PHOTO EDOUARD PLANTE-FRÉCHETTE, ARCHIVES LA PRESSE

Christian Dubé, ministre de la Santé, lors des consultations sur le projet de loi 15, le mois dernier

Selon l’Ordre, la réforme Dubé ne va pas assez loin pour revaloriser la mission des services sociaux. « Il y a un déséquilibre majeur entre les deux piliers du réseau qui sont la santé et les services sociaux. On constate que ce déséquilibre-là, dans le projet de loi, est maintenu », explique M. Malenfant, qui y va d’une série de recommandations pour « éviter de creuser encore plus l’écart ».

D’emblée, l’Ordre déplore que la composante « services sociaux » soit éclipsée de l’appellation de la nouvelle société d’État « Santé Québec ». La réforme du ministre doit se traduire par la création d’une agence qui sera responsable de tout le volet opérationnel du ministère de la Santé et des Services sociaux, qui lui se concentrera sur les grandes orientations et la planification.

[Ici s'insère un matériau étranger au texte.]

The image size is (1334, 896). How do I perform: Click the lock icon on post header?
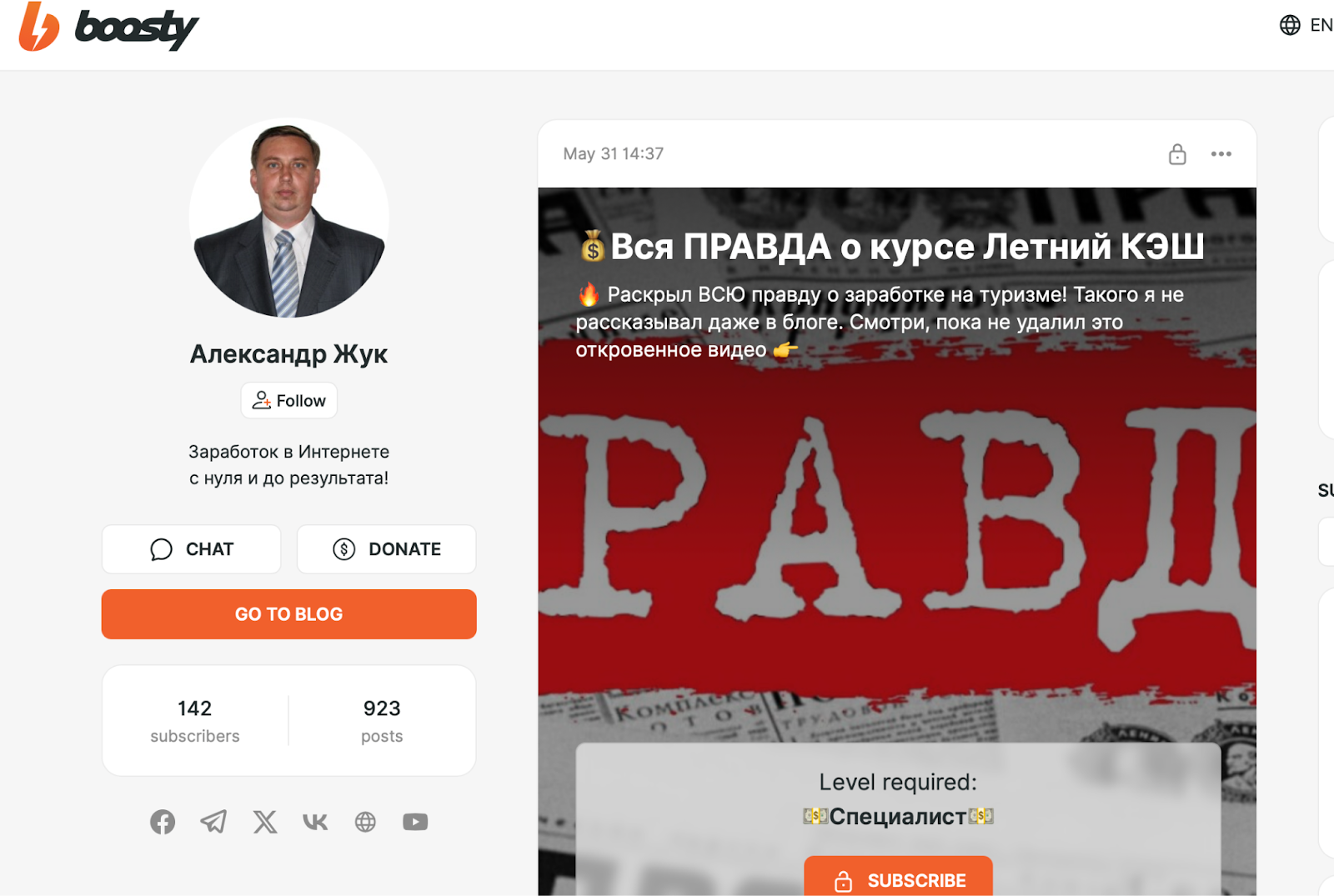1177,154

Cela induit le fait que le réseau est ‟santé”. Où sont les services sociaux ? Ça peut paraître cosmétique, mais ça reste quelque chose d’assez révélateur.

Pierre-Paul Malenfant, président de l’Ordre des travailleurs sociaux et des thérapeutes conjugaux et familiaux du Québec

Si l’Ordre salue l’instauration d’un conseil multidisciplinaire des services sociaux pour chaque établissement dans la nouvelle structure, il invite le ministre de la Santé à créer « une direction propre aux services sociaux à l’intérieur de Santé Québec » avec des pouvoirs équivalents à ceux prévus pour les services de santé.

Des « CLSC 2.0 »

L’ordre professionnel rappelle au ministre Dubé qu’il a devant lui « l’occasion unique » de rétablir le déséquilibre entre la santé et les services sociaux par sa réforme. Il lui recommande de revaloriser le rôle des CLSC en leur confiant l’autonomie et la marge de manœuvre nécessaires pour assurer une gouvernance locale. « On pourrait appeler ça un CLSC 2.0 », souligne M. Malenfant.

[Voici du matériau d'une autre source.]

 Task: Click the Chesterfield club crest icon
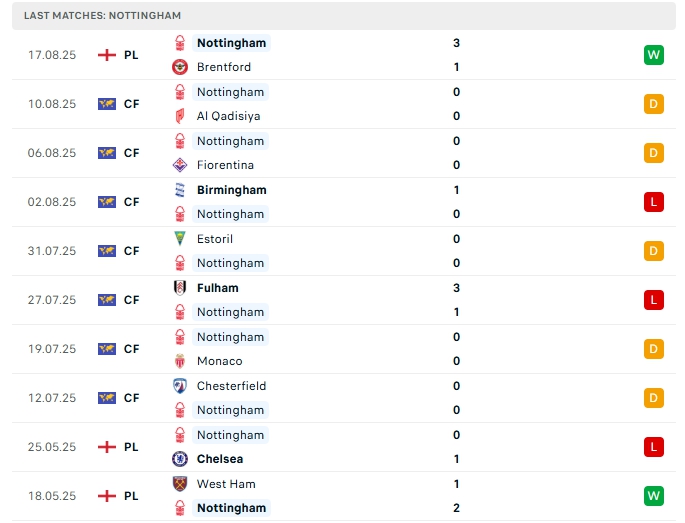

C’est-à-dire que l’Ordre recommande la création d’établissements publics locaux et des services sociaux de première ligne, à l’échelle des MRC, comme les CLSC. Ces établissements devraient recevoir un budget de fonctionnement et être dotés d’un conseil d’administration faisant « une large place aux citoyens » et aux représentants du milieu municipal et scolaire, par exemple, et aux professionnels des services sociaux.

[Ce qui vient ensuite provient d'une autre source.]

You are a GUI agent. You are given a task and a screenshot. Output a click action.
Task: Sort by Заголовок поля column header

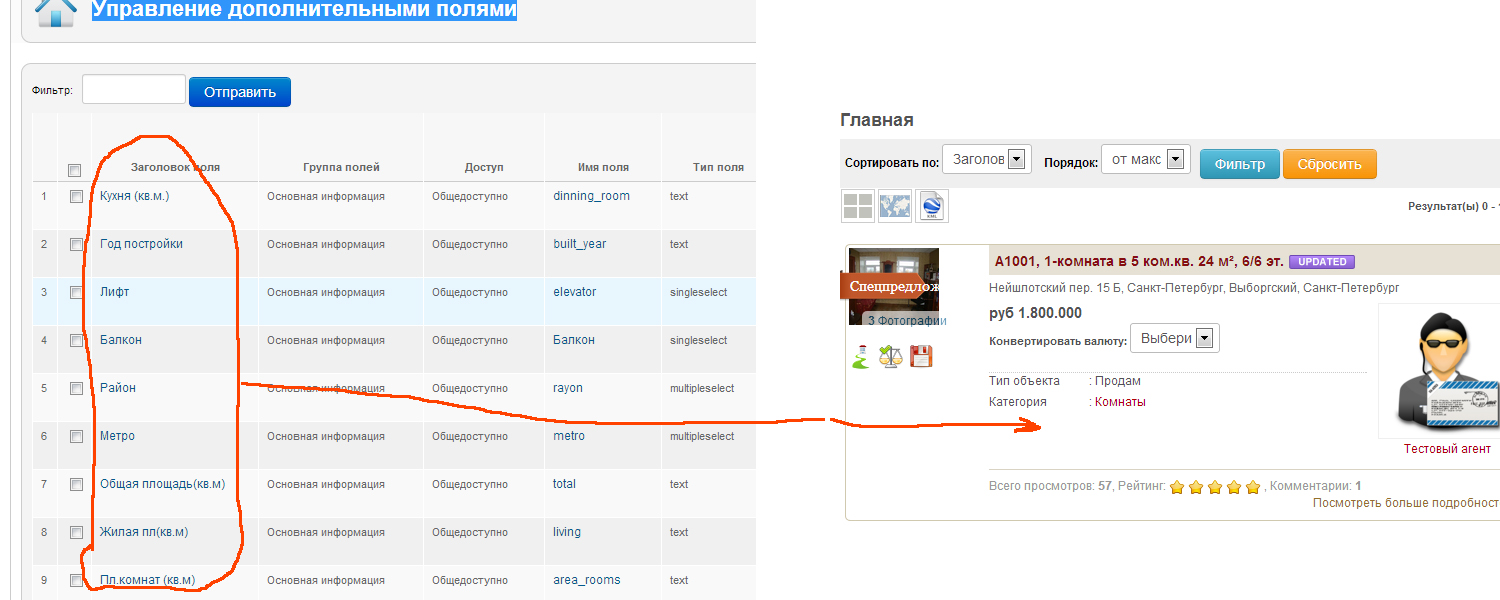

« Au début des années 1980, il y avait autour de 1000 établissements au Québec. Dans toutes les communautés, il y avait un conseil d’administration, un comité de direction, les employés étaient des employés de la place. Il y avait tout un réseau qui était autour, qui prenait soin de la communauté », soutient M. Malenfant.

On va se retrouver avec la présente réforme avec un seul établissement, Santé Québec, qui va avoir tous les pouvoirs. […] C’est une hypercentralisation qui va à l’encontre des bonnes pratiques que la science […] met de l’avant pour les services sociaux.

Pierre-Paul Malenfant, président de l’Ordre des travailleurs sociaux et des thérapeutes conjugaux et familiaux du Québec

Faisant l’objet de critiques pour mener une opération de centralisation, Christian Dubé a déjà affirmé qu’il songeait à ajuster sa réforme en créant des comités de surveillance locaux composés, entre autres, d’élus municipaux, afin d’« aller plus loin » dans la reddition de comptes à la population (1).

Lisez l’article « Christian Dubé songe à ajuster sa réforme »

Il s’agit notamment d’une recommandation de Michel Clair, ex-président de la commission d’enquête qui a passé le réseau de la santé au crible en 2000.

Pour M. Malenfant, il ne faut pas seulement qu’il soit question de « surveillance ».

« Je pense qu’il doit aussi y avoir une question de prise en charge, de responsabilité d’une instance, d’un conseil d’administration élu et nommé par les gens de la place qui vont être en mesure de donner les orientations pour les services spécifiques à la région », nuance-t-il.

L’Association des pharmaciens des établissements de santé du Québec, l’Ordre des pharmaciens du Québec et la Commission de la santé et des services sociaux des Premières Nations du Québec et du Labrador seront parmi les derniers groupes entendus mardi lors des consultations sur le projet de loi 15. L’étude détaillée du texte législatif, c’est-à-dire article par article, s’amorcera ensuite.

Le projet de loi 15 est une brique de quelque 300 pages avec 1200 articles.